Entries provided -
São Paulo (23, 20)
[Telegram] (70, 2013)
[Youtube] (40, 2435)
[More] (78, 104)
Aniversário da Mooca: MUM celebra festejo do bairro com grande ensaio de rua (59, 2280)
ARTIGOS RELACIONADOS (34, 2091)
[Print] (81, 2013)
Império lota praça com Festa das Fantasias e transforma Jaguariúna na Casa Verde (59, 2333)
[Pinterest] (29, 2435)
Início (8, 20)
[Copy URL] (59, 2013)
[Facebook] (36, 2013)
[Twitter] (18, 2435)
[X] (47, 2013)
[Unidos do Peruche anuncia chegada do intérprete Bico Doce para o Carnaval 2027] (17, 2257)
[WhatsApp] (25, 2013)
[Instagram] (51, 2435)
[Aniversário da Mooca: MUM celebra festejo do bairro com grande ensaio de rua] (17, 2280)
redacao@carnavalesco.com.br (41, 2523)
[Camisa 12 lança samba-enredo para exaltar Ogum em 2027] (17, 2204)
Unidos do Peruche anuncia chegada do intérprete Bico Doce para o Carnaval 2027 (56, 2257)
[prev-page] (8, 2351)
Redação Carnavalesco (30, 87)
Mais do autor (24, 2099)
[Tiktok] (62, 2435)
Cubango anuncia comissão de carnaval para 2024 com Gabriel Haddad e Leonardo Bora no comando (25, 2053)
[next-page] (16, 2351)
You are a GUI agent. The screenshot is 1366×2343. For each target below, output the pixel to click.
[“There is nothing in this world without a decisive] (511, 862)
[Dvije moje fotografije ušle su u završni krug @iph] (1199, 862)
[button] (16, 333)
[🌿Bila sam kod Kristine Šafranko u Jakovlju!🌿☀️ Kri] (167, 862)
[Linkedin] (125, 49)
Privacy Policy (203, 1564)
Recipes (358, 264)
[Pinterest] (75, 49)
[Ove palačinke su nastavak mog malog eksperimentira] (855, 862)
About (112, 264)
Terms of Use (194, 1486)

Exercise description - Set down exactly the lines of the data above, beginning with the line that has "rua (59, 2280)" and ending with the line that has "Mais do autor (24, 2099)", and no others.

Output of the exercise -
Aniversário da Mooca: MUM celebra festejo do bairro com grande ensaio de rua (59, 2280)
ARTIGOS RELACIONADOS (34, 2091)
[Print] (81, 2013)
Império lota praça com Festa das Fantasias e transforma Jaguariúna na Casa Verde (59, 2333)
[Pinterest] (29, 2435)
Início (8, 20)
[Copy URL] (59, 2013)
[Facebook] (36, 2013)
[Twitter] (18, 2435)
[X] (47, 2013)
[Unidos do Peruche anuncia chegada do intérprete Bico Doce para o Carnaval 2027] (17, 2257)
[WhatsApp] (25, 2013)
[Instagram] (51, 2435)
[Aniversário da Mooca: MUM celebra festejo do bairro com grande ensaio de rua] (17, 2280)
redacao@carnavalesco.com.br (41, 2523)
[Camisa 12 lança samba-enredo para exaltar Ogum em 2027] (17, 2204)
Unidos do Peruche anuncia chegada do intérprete Bico Doce para o Carnaval 2027 (56, 2257)
[prev-page] (8, 2351)
Redação Carnavalesco (30, 87)
Mais do autor (24, 2099)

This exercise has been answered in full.